* **Try it**
Wherever a line in the data holds the word "indicator", pull that line out.

*** Block opens ***

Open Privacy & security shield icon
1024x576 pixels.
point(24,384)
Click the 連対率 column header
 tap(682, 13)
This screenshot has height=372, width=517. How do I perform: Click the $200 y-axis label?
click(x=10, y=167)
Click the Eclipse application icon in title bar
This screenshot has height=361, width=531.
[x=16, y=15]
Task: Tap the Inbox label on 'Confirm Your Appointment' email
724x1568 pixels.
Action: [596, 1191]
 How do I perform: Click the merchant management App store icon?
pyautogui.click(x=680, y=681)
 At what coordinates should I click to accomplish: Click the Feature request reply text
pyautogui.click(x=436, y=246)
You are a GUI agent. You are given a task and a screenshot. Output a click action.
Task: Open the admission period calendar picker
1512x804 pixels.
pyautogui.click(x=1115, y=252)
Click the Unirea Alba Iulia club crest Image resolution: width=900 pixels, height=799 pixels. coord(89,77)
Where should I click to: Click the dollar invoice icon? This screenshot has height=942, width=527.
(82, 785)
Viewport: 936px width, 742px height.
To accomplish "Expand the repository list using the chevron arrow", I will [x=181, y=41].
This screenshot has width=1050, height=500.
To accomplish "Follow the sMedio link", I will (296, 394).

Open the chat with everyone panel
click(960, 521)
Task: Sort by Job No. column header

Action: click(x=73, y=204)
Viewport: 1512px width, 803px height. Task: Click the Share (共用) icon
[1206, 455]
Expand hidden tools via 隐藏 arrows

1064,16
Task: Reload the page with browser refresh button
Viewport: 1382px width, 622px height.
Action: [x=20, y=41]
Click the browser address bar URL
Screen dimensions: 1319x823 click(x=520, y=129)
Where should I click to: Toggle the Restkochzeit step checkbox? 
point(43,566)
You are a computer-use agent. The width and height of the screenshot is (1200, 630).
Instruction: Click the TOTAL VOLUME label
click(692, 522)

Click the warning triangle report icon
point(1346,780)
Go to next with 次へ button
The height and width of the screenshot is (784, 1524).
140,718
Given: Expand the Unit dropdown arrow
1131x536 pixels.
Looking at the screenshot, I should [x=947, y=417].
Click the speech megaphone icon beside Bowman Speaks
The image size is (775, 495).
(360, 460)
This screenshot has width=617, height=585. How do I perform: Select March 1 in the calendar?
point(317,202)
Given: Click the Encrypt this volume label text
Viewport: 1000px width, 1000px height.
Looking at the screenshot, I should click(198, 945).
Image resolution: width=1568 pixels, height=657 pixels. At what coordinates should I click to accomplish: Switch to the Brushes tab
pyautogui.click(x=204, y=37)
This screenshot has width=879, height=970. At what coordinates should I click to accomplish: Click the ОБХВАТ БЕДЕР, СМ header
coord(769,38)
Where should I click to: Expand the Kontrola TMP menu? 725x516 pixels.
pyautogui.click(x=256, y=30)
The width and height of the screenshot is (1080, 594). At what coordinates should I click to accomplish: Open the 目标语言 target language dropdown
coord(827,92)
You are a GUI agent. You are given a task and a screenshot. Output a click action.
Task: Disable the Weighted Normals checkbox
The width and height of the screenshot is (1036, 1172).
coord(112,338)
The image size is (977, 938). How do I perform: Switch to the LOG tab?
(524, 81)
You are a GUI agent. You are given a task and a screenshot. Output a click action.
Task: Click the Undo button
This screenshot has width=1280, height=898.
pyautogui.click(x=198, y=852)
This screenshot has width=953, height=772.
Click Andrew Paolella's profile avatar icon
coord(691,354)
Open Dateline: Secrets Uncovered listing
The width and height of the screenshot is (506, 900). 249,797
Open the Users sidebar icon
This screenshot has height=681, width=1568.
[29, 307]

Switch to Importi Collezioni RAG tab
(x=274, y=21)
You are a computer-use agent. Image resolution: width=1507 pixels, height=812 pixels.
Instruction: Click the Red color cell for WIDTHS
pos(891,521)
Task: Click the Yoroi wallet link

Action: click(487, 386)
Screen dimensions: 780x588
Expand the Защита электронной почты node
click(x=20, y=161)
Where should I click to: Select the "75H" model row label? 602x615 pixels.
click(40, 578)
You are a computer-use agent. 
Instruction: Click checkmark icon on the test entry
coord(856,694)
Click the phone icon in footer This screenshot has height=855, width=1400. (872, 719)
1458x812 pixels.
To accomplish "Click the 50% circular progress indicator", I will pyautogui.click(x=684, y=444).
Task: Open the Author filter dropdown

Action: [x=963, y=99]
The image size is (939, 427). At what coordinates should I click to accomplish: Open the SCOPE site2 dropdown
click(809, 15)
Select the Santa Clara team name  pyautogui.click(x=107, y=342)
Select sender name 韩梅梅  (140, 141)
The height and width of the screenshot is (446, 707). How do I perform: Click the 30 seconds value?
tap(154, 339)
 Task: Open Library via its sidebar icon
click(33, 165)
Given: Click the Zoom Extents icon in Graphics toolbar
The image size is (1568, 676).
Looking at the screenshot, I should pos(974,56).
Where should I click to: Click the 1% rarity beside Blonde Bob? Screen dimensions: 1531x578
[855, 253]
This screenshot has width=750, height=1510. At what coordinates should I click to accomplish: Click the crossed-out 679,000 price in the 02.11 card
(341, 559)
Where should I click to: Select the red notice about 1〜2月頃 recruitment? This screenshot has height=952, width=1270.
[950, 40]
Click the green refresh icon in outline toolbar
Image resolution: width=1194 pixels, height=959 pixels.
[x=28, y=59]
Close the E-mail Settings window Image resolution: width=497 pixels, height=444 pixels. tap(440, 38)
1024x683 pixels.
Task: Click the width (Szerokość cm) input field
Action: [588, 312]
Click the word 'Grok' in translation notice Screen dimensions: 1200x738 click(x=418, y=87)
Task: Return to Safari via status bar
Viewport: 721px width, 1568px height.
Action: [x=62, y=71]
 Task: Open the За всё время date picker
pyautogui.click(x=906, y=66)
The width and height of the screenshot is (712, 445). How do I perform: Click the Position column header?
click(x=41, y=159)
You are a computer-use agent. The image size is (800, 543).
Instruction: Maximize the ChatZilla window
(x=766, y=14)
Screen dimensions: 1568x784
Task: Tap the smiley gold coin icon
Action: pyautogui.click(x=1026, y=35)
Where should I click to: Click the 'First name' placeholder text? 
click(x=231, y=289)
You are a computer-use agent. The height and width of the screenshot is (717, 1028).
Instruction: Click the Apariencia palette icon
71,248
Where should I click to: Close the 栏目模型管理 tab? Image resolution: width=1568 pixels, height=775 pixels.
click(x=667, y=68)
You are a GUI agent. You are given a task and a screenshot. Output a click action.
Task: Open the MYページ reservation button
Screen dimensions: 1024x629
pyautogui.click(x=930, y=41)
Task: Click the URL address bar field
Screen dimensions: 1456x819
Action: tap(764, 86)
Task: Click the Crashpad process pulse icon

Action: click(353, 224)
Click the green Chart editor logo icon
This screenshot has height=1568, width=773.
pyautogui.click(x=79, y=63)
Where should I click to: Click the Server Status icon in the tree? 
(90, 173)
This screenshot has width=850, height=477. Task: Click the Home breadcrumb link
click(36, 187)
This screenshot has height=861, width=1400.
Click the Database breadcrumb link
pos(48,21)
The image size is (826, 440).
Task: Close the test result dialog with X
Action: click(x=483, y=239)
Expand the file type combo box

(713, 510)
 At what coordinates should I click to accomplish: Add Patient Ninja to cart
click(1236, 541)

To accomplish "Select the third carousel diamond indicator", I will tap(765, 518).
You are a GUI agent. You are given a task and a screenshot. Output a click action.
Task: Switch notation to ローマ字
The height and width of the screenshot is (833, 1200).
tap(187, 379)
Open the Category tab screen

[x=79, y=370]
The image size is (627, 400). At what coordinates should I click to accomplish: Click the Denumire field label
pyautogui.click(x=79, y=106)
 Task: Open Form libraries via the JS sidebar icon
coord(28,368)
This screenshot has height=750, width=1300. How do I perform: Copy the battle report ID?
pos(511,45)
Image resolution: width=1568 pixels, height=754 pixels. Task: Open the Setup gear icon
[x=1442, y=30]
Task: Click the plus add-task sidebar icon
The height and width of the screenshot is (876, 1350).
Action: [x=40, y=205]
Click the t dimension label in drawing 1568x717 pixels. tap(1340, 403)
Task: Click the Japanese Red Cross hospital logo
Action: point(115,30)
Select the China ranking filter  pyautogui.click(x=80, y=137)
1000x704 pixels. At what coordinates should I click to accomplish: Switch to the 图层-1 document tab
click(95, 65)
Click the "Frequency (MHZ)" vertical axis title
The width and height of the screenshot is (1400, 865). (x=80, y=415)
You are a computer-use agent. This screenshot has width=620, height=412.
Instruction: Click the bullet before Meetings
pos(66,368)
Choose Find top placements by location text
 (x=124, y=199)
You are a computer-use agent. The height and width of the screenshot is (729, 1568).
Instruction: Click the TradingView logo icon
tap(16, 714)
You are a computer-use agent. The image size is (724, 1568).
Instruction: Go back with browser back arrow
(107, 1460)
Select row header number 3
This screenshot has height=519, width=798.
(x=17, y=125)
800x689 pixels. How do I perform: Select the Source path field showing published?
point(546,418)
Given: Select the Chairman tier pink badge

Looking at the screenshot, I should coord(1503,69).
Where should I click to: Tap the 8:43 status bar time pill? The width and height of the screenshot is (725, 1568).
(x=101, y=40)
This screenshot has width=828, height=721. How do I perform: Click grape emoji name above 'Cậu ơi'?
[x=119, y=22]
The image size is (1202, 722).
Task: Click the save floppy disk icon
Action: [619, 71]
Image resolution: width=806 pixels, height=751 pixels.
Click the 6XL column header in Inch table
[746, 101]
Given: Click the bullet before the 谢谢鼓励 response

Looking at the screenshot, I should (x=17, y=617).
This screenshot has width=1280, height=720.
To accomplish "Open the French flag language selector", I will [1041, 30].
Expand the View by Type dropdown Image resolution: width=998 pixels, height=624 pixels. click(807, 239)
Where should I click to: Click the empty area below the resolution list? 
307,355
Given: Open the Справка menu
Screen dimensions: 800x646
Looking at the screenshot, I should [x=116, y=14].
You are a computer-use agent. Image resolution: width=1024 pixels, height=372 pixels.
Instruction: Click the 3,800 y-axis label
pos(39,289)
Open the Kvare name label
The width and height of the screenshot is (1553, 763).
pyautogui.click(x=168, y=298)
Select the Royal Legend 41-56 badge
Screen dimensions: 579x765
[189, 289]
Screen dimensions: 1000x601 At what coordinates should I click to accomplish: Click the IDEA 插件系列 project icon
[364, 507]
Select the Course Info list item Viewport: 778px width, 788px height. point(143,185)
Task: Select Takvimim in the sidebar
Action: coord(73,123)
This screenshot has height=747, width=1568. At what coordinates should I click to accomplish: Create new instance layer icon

*** Block closes ***

* **Answer box**
To accomplish "Click the 50% circular progress indicator", I will pyautogui.click(x=684, y=444).
To accomplish "Select the third carousel diamond indicator", I will tap(765, 518).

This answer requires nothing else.